*GIVEN TEXT*:

* Start *

# #TOPIC: Dubai team to take part in F1



## Dubai-Lover (Jul 4, 2004)

Dubai team to take part in F1


A Dubai team will take part in the 2006 Formula One world championship, the team announced on Saturday.

Team Dubai FI said in a statement it would lodge a $48 million security with the sport's governing body to secure a slot.

It said it had also entered into exclusive negotiations with both Mercedes and McLaren for engines and technical assistance. 

The team said it had talked to a number of teams and owners about buying an existing team but had decided to go it alone.

The statement said work would begin next year on a technical centre and wind tunnel in Dubai with much of the long-term development work on the team's car done there. The manufacturing facilities will be based in England.


----------



## Dubai-Lover (Jul 4, 2004)

Schumacher pleased with Team Dubai F1's arrival 


Dubai : Ferrari's World Champion Michael Schumacher has welcomed the arrival of two new Formula One teams starting from 2006. 

"It is encouraging to see that there are new teams coming into Formula One," Schumacher told Gulf News in a statement issued through his media consultant and personal press officer Sabine Kehm.

Schumacher is pleased that the sport is spreading itself out. "It is encouraging to note that the origin of those teams are from different countries," he stated.

Last week, Grand Prix Investments announced that 'Team Dubai F1' will enter the FIA Formula One World Championship with effect from the 2006 season.

Team Dubai F1 will file with the International Automobile Federation (FIA) the entry documentation and will lodge the $48 million (Dh 176.5 million) security necessary to enable it to participate.

At the same time, Team Dubai F1 has also entered into exclusive negotiations with Mercedes-Benz and McLaren for the supply of engines and technical assistance for their programme.

* End *

*Data on visible target location*:
* Start *

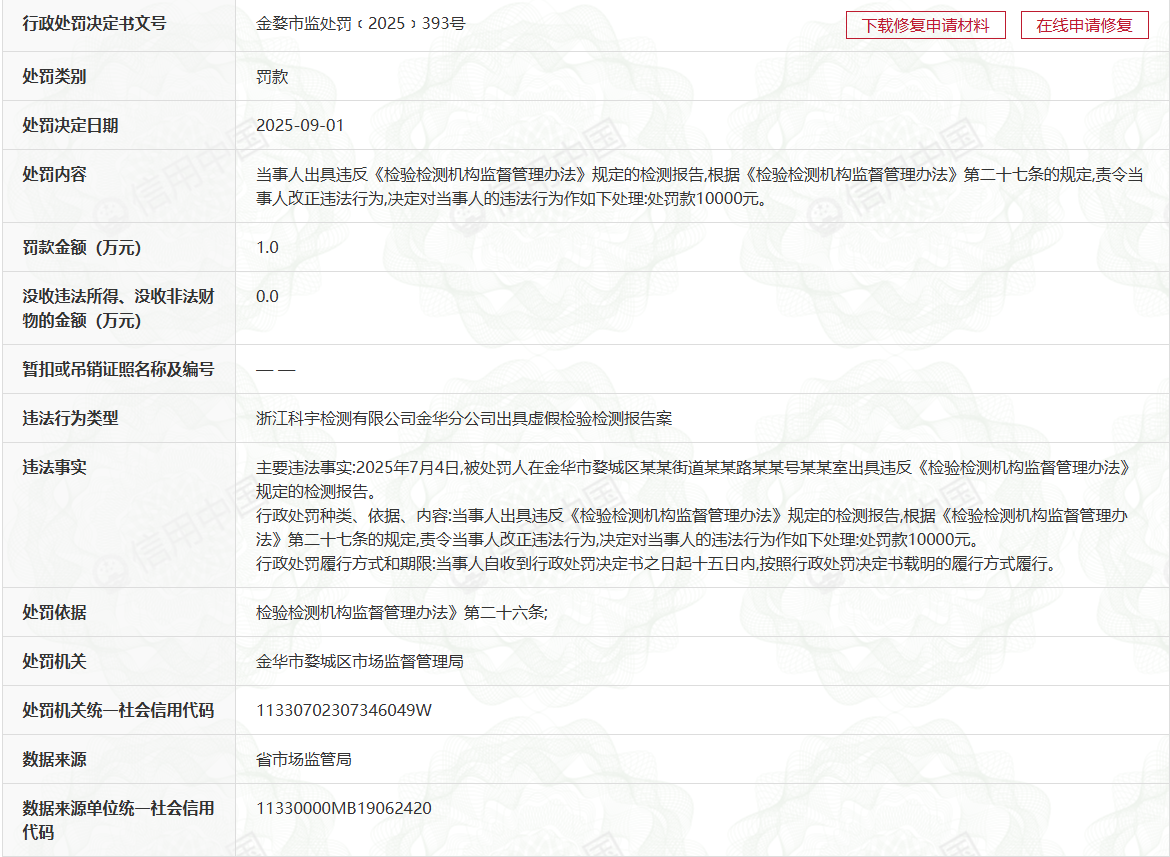
Task: Select the source code 11330000MB19062420
Action: pos(344,808)
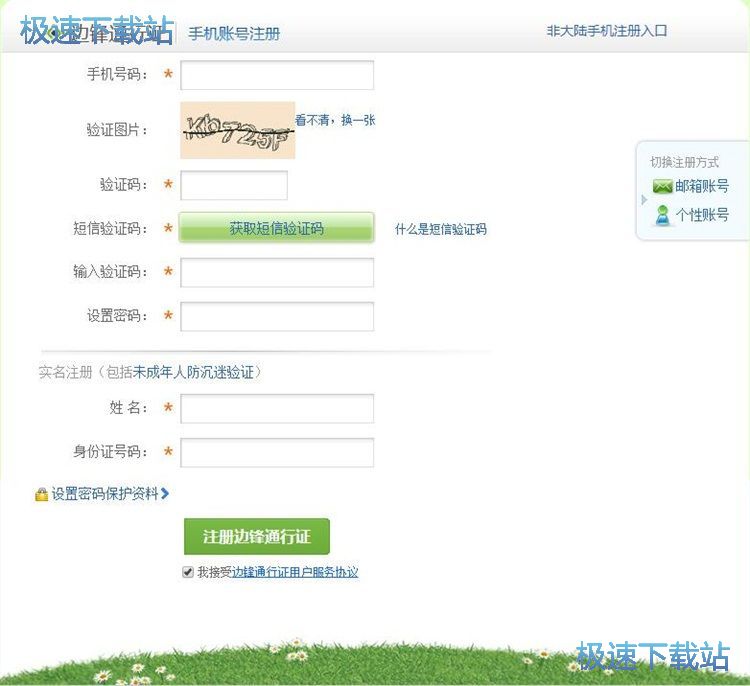Switch to 个性账号 registration method

coord(701,215)
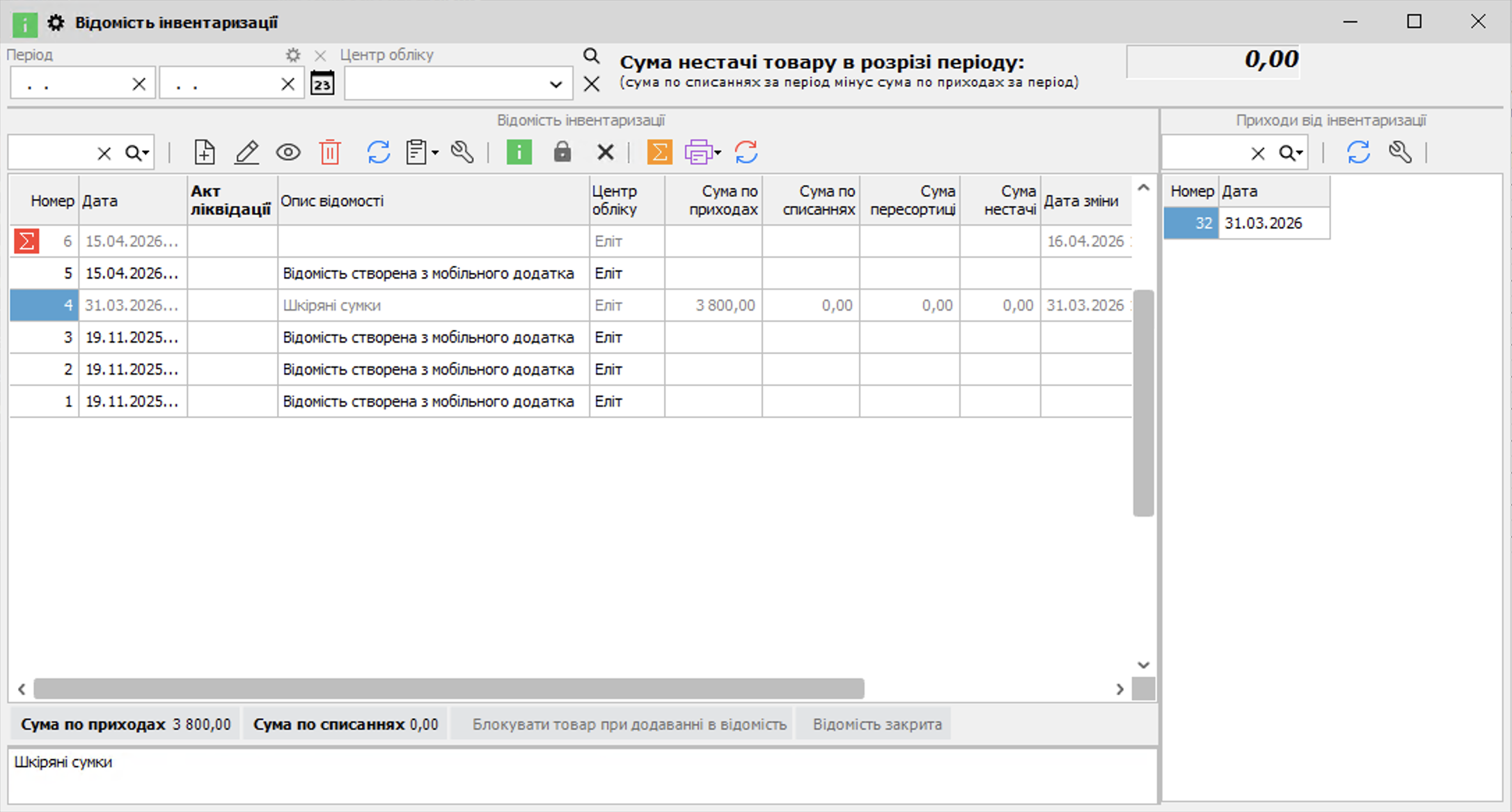The width and height of the screenshot is (1512, 812).
Task: Click the horizontal scrollbar of the table
Action: point(449,689)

* End *

*SHORT PROBLEM*: From the forum thread on Team Dubai F1, please set down everything from "The statement said" down to "starting from 2006.", word for word.

*SOLUTION TO THE EXERCISE*:
The statement said work would begin next year on a technical centre and wind tunnel in Dubai with much of the long-term development work on the team's car done there. The manufacturing facilities will be based in England.


----------



## Dubai-Lover (Jul 4, 2004)

Schumacher pleased with Team Dubai F1's arrival 


Dubai : Ferrari's World Champion Michael Schumacher has welcomed the arrival of two new Formula One teams starting from 2006.